Journal: 2014/March - Human Pathology
ISSN: 1532-8392
Abstract:
Often the distinction of cutaneous apocrine carcinoma from metastatic mammary apocrine carcinoma to the skin can be a diagnostic dilemma because both tumors share similar histologic features and have overlapping immunohistochemical profile. We compared the expression of adipophilin, cytokeratin 5/6, p63, GATA3, mammaglobin, androgen receptor, estrogen receptor, progesterone receptor, and HER2 by immunohistochemistry in 14 cutaneous apocrine carcinomas (11 primary tumors, 3 metastases) and 26 primary apocrine carcinomas of the breast. Whereas focal adipophilin staining was seen in 36% (5/14) of cutaneous apocrine carcinoma, strong and diffuse adipophilin staining was seen in 88% (22/25) of mammary apocrine carcinoma (P = .0013). Differences in estrogen receptor and progesterone receptor expression were also statistically significant (P = .018 and .043). Androgen receptor was strongly positive in all cutaneous and mammary cases. Although there was no significant difference in the frequency of expression of cytokeratin 5/6, p63, HER2, GATA3, and mammaglobin in cutaneous apocrine carcinoma versus mammary apocrine carcinoma, strong and diffuse cytokeratin 5/6 and/or mammaglobin expression were seen only in cutaneous apocrine carcinoma.

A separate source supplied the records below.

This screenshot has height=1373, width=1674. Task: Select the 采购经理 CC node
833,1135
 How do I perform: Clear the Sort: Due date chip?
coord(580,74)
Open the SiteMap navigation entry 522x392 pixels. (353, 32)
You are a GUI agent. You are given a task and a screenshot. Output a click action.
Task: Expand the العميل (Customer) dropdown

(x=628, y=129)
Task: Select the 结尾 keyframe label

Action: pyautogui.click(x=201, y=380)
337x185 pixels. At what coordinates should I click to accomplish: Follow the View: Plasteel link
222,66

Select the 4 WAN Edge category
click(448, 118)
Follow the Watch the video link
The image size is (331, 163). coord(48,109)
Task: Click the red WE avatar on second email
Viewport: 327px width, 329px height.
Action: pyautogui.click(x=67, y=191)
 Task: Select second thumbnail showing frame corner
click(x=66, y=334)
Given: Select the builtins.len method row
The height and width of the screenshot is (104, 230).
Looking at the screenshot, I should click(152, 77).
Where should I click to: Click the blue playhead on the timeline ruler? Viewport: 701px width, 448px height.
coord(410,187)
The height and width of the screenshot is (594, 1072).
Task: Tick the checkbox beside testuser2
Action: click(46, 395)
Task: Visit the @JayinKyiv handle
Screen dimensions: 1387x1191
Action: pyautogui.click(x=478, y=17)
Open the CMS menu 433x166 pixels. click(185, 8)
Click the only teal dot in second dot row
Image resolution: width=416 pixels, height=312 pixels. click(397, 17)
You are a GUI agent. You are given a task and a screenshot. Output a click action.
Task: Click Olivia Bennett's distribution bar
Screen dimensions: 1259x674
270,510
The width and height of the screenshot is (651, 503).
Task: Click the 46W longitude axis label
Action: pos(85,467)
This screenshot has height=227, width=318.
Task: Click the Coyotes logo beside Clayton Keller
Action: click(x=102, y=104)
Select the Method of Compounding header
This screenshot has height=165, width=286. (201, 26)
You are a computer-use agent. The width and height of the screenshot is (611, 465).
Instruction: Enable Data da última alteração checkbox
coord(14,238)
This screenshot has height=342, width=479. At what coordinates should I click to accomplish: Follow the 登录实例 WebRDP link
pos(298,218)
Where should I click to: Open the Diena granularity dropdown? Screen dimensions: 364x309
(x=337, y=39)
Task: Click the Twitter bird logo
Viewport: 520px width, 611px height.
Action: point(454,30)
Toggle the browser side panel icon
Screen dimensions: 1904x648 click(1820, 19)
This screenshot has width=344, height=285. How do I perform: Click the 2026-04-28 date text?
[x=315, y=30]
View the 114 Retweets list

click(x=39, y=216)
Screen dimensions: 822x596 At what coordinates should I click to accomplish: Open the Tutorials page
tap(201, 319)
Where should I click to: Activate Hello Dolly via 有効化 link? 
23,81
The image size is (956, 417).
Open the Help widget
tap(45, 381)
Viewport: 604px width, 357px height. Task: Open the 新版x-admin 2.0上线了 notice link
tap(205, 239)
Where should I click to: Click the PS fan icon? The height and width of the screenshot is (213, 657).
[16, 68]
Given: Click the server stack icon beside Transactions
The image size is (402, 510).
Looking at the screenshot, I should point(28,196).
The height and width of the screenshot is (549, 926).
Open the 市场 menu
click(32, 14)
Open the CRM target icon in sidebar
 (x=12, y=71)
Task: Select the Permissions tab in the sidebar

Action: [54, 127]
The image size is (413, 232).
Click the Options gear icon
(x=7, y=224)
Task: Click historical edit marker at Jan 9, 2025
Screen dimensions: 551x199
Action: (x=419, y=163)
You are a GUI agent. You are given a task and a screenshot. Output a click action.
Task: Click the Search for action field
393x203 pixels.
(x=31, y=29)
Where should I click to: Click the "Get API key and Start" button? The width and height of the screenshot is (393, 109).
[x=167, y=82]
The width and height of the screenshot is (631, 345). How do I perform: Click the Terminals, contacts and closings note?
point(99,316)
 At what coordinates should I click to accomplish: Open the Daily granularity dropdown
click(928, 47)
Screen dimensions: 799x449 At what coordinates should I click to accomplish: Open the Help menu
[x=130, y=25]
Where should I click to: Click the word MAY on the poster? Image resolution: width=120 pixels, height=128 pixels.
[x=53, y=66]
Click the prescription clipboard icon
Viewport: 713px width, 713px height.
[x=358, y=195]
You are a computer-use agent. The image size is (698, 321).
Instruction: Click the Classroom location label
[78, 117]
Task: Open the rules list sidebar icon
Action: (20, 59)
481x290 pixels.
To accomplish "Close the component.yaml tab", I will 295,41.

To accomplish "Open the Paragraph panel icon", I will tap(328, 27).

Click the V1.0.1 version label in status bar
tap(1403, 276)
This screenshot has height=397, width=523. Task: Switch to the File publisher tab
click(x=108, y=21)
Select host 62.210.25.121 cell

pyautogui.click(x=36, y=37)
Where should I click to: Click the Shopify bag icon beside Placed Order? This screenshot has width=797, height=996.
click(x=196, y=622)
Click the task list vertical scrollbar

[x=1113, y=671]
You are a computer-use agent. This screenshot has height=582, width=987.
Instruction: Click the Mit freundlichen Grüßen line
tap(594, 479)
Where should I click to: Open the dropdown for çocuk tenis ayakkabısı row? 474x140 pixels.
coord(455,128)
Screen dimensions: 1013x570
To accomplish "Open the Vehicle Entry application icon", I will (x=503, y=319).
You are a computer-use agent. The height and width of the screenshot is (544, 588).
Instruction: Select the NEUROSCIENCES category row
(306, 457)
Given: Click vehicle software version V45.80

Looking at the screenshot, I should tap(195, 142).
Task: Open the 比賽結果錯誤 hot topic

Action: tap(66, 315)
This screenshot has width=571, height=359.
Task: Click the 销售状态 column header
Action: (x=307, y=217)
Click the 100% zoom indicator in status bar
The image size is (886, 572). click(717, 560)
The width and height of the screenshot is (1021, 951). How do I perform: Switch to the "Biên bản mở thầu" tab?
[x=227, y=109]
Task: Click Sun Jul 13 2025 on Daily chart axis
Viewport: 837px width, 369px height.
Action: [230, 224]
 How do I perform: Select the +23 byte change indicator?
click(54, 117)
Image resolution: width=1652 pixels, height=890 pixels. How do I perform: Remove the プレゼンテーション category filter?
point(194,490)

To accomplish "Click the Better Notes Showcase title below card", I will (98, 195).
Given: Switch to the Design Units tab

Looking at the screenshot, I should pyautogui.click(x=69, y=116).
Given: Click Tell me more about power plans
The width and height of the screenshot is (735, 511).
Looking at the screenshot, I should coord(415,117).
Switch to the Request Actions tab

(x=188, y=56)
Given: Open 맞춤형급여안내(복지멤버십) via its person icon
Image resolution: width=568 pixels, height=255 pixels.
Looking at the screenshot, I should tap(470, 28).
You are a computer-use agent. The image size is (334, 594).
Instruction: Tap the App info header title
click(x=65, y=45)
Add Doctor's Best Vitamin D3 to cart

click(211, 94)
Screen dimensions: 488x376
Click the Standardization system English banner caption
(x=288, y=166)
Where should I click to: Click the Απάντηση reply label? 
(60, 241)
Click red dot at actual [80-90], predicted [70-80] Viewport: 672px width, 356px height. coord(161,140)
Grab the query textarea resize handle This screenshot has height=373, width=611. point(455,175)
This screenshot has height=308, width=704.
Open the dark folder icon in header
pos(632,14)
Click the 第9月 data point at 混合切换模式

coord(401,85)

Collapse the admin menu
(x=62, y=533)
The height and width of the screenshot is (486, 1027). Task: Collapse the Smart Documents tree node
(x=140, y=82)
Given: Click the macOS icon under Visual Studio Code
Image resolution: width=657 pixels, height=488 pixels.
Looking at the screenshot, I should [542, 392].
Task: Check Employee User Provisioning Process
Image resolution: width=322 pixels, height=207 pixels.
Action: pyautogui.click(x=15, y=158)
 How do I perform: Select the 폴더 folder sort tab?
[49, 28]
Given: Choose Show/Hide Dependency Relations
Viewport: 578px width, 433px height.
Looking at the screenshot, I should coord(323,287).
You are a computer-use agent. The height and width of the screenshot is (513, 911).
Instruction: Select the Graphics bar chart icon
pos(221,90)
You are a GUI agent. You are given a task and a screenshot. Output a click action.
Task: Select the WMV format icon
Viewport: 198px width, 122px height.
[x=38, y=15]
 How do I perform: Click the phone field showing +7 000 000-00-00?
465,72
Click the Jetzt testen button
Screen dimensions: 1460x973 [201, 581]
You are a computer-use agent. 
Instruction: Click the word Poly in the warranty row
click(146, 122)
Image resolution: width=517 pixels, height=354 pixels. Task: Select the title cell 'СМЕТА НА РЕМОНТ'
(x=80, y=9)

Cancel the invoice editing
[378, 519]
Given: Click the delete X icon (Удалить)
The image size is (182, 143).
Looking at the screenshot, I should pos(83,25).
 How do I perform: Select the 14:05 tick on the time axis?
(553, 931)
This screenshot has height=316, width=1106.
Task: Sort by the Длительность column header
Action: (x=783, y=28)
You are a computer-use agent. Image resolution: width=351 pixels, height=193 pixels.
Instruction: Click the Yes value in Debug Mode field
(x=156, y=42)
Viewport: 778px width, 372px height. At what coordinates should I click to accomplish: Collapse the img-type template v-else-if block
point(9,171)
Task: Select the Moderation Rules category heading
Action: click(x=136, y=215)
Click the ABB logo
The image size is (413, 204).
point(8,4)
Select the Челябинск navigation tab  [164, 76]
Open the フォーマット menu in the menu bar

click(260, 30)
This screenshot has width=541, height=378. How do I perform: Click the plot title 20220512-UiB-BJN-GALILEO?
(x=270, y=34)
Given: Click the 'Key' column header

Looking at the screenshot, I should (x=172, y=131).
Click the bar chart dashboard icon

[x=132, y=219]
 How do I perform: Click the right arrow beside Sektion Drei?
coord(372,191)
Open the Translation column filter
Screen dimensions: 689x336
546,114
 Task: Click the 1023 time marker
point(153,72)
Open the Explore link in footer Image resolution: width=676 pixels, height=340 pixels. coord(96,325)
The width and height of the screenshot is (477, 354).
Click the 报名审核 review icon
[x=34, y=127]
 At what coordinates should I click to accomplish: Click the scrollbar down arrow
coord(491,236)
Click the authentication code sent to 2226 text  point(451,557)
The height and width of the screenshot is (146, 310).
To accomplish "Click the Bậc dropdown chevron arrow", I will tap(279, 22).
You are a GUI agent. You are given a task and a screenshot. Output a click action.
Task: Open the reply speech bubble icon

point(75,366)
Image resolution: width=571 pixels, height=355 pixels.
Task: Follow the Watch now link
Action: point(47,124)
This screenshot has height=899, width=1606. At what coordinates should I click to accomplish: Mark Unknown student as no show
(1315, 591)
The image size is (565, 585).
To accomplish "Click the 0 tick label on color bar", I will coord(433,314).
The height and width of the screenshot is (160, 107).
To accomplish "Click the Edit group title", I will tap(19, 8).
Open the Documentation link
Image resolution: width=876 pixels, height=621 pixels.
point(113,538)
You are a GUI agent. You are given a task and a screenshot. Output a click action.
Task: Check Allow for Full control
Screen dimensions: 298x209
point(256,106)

In conclusion, cutaneous apocrine carcinoma is likely adipophilin- ER+ PR+/- HER2- and can exhibit strong and diffuse cytokeratin 5/6 and/or mammaglobin expression. On the contrary, a mammary apocrine carcinoma is likely adipophilin+ ER- PR- and often exhibit 3+ HER2 with corresponding HER2 gene amplification. A panel of adipophilin, ER, PR, HER2, cytokeratin 5/6, and mammaglobin may be helpful in distinguishing cutaneous apocrine carcinoma from mammary apocrine carcinoma.